Seria longo contar tudo o que tenho passado ao longo da minha vida, desde que me arrancaram da árvore em que fui tronco e me levaram a uma oficina, onde fui cortado, torneado, mil coisas sofri, até conhecer a nova função que me reserva o destino.

Meus irmãos de floresta, muitos cortados comigo na mesma ocasião, depois que deixaram de ser galho ou tronco de árvore para ser madeira, que é como chamam depois do serrote ou do machado, estão espalhados por esse mundo. Muitos, hoje, são caixas e caixotes. Graças a isso, têm acabado conhecendo até países estrangeiros, levando laranjas ou latas de conserva. Outros acabaram mesas, cadeiras, armários, móveis de toda sorte. Tenho primos que são portas, janelas e se contentam olhando o movimento da rua. Alguns, tão orgulhosos do tempo das folhas, quando o vento passava e assobiava no arvoredo, são hoje, apenas, soalho. Fraco destino, para quem vivia nas alturas e sonhava, na pior das hipóteses, ser, pelo menos, teto ou armação de telhado, coisa que, para ser vista, obriga o bicho homem a levantar a cabeça. Ser pisado e repisado o dia inteiro, tábua humilde de assoalho, por pés desconhecidos, de sapato sujo, é triste para quem foi árvore e enfrentou raios e ventanias.

Tenho visto e ouvido muita queixa pela vida afora. Mas o triste, mesmo, a suprema humilhação para quem foi árvore, é acabar caixão de defunto.

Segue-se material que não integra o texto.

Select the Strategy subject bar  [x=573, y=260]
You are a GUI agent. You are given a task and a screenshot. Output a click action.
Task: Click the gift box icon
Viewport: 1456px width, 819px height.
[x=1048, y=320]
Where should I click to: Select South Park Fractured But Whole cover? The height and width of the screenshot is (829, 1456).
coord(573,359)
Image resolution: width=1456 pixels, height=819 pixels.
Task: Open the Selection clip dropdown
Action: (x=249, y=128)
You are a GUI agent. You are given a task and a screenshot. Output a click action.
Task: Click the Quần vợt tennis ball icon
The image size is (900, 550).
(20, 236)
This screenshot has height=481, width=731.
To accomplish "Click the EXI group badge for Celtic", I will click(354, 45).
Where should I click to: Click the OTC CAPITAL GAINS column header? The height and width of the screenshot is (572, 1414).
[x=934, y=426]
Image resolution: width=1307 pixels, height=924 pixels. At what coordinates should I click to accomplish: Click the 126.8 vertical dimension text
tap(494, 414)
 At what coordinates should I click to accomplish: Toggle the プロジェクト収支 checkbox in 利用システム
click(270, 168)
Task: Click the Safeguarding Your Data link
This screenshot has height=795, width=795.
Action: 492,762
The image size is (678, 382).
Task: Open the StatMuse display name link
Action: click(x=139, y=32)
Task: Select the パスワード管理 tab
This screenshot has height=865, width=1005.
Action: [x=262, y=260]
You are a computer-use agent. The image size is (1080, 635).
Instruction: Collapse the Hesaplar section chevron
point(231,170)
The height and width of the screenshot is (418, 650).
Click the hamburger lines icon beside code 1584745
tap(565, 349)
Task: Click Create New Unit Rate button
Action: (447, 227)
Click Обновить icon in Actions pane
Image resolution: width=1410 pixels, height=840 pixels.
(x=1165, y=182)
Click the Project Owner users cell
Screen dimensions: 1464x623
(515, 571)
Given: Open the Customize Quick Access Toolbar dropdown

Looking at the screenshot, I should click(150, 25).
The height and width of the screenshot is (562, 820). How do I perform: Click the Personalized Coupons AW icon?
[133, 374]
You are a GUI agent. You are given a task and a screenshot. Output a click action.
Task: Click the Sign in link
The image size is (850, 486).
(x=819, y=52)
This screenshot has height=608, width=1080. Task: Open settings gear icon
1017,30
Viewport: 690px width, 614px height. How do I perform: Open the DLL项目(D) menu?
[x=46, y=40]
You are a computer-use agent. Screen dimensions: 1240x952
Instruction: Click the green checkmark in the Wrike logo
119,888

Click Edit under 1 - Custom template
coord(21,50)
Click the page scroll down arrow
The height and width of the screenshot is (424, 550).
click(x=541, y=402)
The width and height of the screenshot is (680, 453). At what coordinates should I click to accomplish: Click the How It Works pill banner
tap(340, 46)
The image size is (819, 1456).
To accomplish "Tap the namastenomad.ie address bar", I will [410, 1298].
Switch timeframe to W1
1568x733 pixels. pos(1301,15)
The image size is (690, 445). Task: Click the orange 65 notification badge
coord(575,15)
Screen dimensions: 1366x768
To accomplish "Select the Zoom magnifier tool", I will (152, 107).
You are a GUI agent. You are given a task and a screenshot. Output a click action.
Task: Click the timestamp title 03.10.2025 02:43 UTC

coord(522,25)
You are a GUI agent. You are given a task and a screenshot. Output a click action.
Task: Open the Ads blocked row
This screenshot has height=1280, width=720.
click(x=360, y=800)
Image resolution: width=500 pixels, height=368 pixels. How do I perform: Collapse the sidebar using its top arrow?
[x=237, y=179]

Esse era o grande terror de meus irmãos de madeira, quando aguardávamos, cheios de inquietação, no depósito, o nosso aproveitamento industrial. Eu, que ainda era tronco, madeira sem muita categoria, pelo que notava na conversa dos homens, ficava gelado. Se pudesse, pelo menos, ser poste de iluminação, seria um consolo. Mas poste de madeira, com o tal progresso dos homens, vem perdendo o cartazmuito tempo...

Os homens que nos utilizam e nos utilizaram, desde o começo dos tempos, cortando, serrando, aplainando, enfiando pregos, são de uma insensibilidade impressionante. Pensam que madeira não tem alma. Para o nosso grande inimigo (o homem, não o cupim), nós não passamos de ‘coisa’. Que pode ser aproveitada de mil modos, sempre para satisfazer exclusivamente ao seu egoísmo e aos seus interesses imediatos, como uma indiferença total pelo que possamos sentir.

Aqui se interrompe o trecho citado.